The phrase "Remember Christopher Marlowe"  on the plaque at King's School, Canterbury,  (shown here in 1993 with the great Marlovian scholar Dolly Walker-Wraight) was the theme of a  citywide memorial of Marlowe's passing 400 years earlier—and a celebration of his genius.

But did Marlowe die in 1593? Ever since Calvin Hoffman made an international splash with his book The Murder of the Man Who Was Shakespeare in 1955, many have come to doubt that claim due to the suspicious circumstances of the murder and curious facts regarding the inquest. Even more doubters were created by the pro-Marlovian documentary Much Ado About Something, broadcast in 2001. The next year, Marlowe's murder was further questioned at prestigious Poets' Corner in Westminster Abbey, where a plaque dedicated to Marlowe was installed with a QUESTION MARK before the date! The interrogative would have been better placed after his death than before his birth, but point taken.
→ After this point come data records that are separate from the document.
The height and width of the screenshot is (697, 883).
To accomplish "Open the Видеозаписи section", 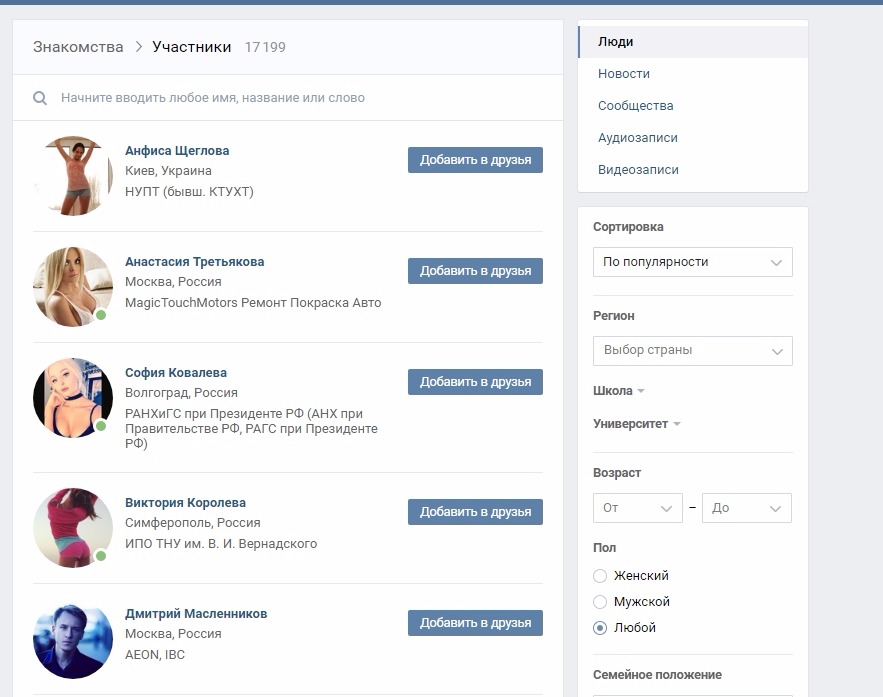I will [638, 170].
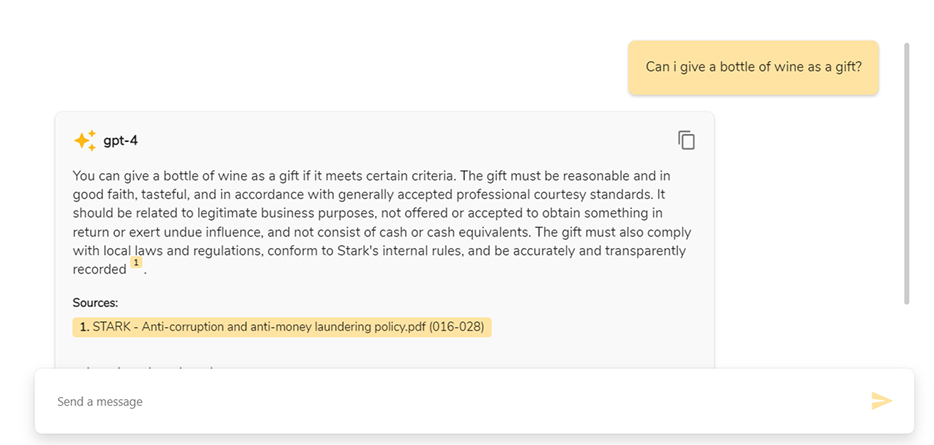Click "local laws and regulations" in the response
This screenshot has width=934, height=445.
point(187,251)
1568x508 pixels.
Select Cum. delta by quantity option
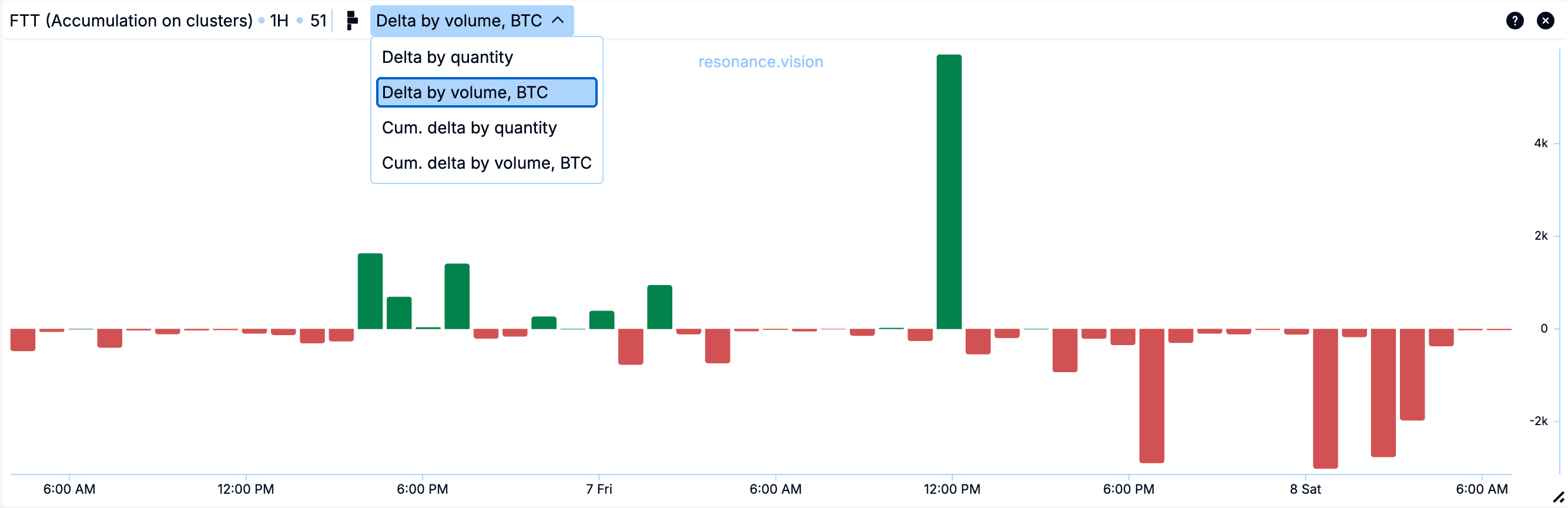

So, on May 30, take a moment to remember "the muses' darling" —an atheist martyr whose early exit from life set the stage for his pseudonymous rebirth as the author known as "Shakespeare.

Thursday, May 26, 2016

Marlovian poem wins 2nd Prize in "Bard Battle"

Last month, some lines excerpted from The Marliad (an epic essay in verse) won 2nd prize as a stand-alone entry in the Fort Collins, Colorado, public library's annual poetry contest. It wasn't quite as satisfying as winning the coveted Hoffman Prize, or another prestigious literary award, but it's a step in the right direction!

The Case of the Murdered Bard

To all you Shakespeare fans, I dare to say
The Stratford actor never wrote a play,
No way: Kit Marley (known as “Marlowe”) wrote
Four centuries ago the words we quote
From the collection called the Folio
Of Shakespeare Plays—and scores of Sonnets, so
Listen up! The evidence makes clear
That Marley used the pseudonym Shakespeare
Which worked out well for Mr. Will Shakspere,
Whose name got him a sinecure and share
Of ticket sales at the Globe Theater door—
Although not knowing whom he stood-in for:
The greatest poet of his time for sure.

None stood above Kit in dramatic art.
On top of that, he played a secret part
In England's anti-Catholic war: a spy
Who gave good service to the Queen, no lie.
But his belief in Jesus Christ fell short,
According to a sland'rous, signed report
Addressed to Privy Councilors at Court
(A list of blasphemies Kit spoke in sport).
The hearsay was heresy—dangerous it read:
His mouth must be stopped. (His words had 'street cred')
The upshot was a dagger in the head
Two inches deep, the Royal Inquest said.

But Marley's sudden end did not mean dead,
Because another head got stabbed instead—
That of a Welsh reformer with bad luck,
Into whose cadaver the blade stuck.
In fact, Kit Marley's murder in a fight
Was faked by friends who had their story tight—
And tacit right (per royalty's discernment)
To end his plight and foil his internment.

The punishment for blasphemy was certain—
A tragic scene before the final curtain—
Burned to death—or strangled by noose end—
Would be his mortal fate. (Oh, Muse forfend!)
The plan to rescue him had no loose ends—
The jury bought the story they confabbed,
How Christopher allegedly got stabbed
By his companion in a "tavern brawl"
About the tab for food and alcohol.

Th' equation was simple. Do the moral math:
Instead of punishment to take his breath,
They banish him for life and fake his death;
Thus saving Kit from certain prosecution
For heresy—and painful execution—
So he'd continue dishing-out sublime
And timeless poetry while in his prime:
The greatest poet-playwright of all time.